Building linux x86_64 binary

snappy-java tries to static link libstdc++ to increase the availability for various Linux versions. However, standard distributions of 64-bit Linux OS rarely provide libstdc++ compiled with -fPIC option. I currently uses custom g++, compiled as follows:

$ cd work
$ wget (gcc-4.8.3 source)
$ tar xvfz (gcc-4.8.3.tar.gz)
$ cd gcc-4.8.3
$ ./contrib/download_prerequisites
$ cd ..
$ mkdir objdir
$ cd objdir
$ ../gcc-4.8.3/configure --prefix=$HOME/local/gcc-4.8.3 CXXFLAGS=-fPIC CFLAGS=-fPIC --enable-languages=c,c++
$ make
$ make install

This g++ build enables static linking of libstdc++. For more infomation on building GCC, see GCC's home page.

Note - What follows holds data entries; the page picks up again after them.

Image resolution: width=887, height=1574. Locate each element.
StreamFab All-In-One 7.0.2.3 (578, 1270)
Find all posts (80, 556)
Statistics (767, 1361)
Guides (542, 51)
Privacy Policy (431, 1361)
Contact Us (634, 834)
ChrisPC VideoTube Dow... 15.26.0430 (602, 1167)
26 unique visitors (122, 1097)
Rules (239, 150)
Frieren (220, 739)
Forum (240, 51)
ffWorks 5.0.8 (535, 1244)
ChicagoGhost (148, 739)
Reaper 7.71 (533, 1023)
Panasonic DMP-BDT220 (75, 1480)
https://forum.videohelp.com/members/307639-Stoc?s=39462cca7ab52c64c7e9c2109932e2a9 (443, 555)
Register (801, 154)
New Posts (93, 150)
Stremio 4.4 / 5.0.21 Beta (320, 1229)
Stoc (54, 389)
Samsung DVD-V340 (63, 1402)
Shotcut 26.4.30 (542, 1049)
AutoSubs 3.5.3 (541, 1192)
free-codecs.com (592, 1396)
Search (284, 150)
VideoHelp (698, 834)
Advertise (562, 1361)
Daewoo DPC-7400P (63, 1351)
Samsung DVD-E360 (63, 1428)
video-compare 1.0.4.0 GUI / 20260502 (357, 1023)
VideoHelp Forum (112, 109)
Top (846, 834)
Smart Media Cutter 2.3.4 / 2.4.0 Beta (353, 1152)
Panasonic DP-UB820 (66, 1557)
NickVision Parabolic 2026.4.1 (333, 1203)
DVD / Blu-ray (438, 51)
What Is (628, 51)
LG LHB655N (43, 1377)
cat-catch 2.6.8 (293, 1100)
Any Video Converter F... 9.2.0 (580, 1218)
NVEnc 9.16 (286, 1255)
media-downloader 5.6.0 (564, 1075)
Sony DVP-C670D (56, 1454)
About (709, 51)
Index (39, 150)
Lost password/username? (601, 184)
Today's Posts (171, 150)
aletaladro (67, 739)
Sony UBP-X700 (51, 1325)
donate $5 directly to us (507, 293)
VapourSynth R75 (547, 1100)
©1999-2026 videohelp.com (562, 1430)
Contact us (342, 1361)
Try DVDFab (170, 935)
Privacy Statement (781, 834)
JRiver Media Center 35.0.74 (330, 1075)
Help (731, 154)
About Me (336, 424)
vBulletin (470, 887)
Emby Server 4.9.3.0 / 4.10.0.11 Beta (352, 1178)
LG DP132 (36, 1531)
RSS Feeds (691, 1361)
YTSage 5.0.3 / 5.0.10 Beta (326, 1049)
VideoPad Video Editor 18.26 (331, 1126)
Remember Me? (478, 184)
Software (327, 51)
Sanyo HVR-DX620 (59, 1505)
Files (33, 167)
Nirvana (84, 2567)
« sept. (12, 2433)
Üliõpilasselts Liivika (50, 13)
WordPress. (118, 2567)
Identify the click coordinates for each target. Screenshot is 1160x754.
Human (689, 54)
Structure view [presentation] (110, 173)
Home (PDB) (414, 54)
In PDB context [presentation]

Cross-compiling for other platforms

The Makefile contains rules for cross-compiling the native library for other platforms so that the snappy-java JAR can support multiple platforms. For example, to build the native libraries for x86 Linux, x86 and x86-64 Windows, and soft- and hard-float ARM:

$ make linux32 win32 win64 linux-arm linux-armhf

If you append snappy to the line above, it will also build the native library for the current platform and then build the snappy-java JAR (containing all native libraries built so far).

Of course, you must first have the necessary cross-compilers and development libraries installed for each target CPU and OS. For example, on Ubuntu 12.04 for x86-64, install the following packages for each target:

  • linux32: sudo apt-get install g++-multilib libc6-dev-i386 lib32stdc++6
  • win32: sudo apt-get install g++-mingw-w64-i686
  • win64: sudo apt-get install g++-mingw-w64-x86-64
  • arm: sudo apt-get install g++-arm-linux-gnueabi
  • armhf: sudo apt-get install g++-arm-linux-gnueabihf

Unfortunately, cross-compiling for Mac OS X is not currently possible; you must compile within OS X.

If you are using Mac and openjdk7 (or higher), use the following option:

$ make native LIBNAME=libsnappyjava.dylib

For developers

snappy-java uses sbt (simple build tool for Scala) as a build tool. Here is a simple usage

$ ./sbt            # enter sbt console
> ~test            # run tests upon source code change
> ~test-only *     # run tests that matches a given name pattern  
> publishM2        # publish jar to $HOME/.m2/repository
> package          # create jar file

For the details of sbt usage, see my blog post: Building Java Projects with sbt

Miscellaneous Notes

Using snappy-java with Tomcat 6 (or higher) Web Server

Simply put the snappy-java's jar to WEB-INF/lib folder of your web application. Usual JNI-library specific problem no longer exists since snappy-java version 1.0.3 or higher can be loaded by multiple class loaders.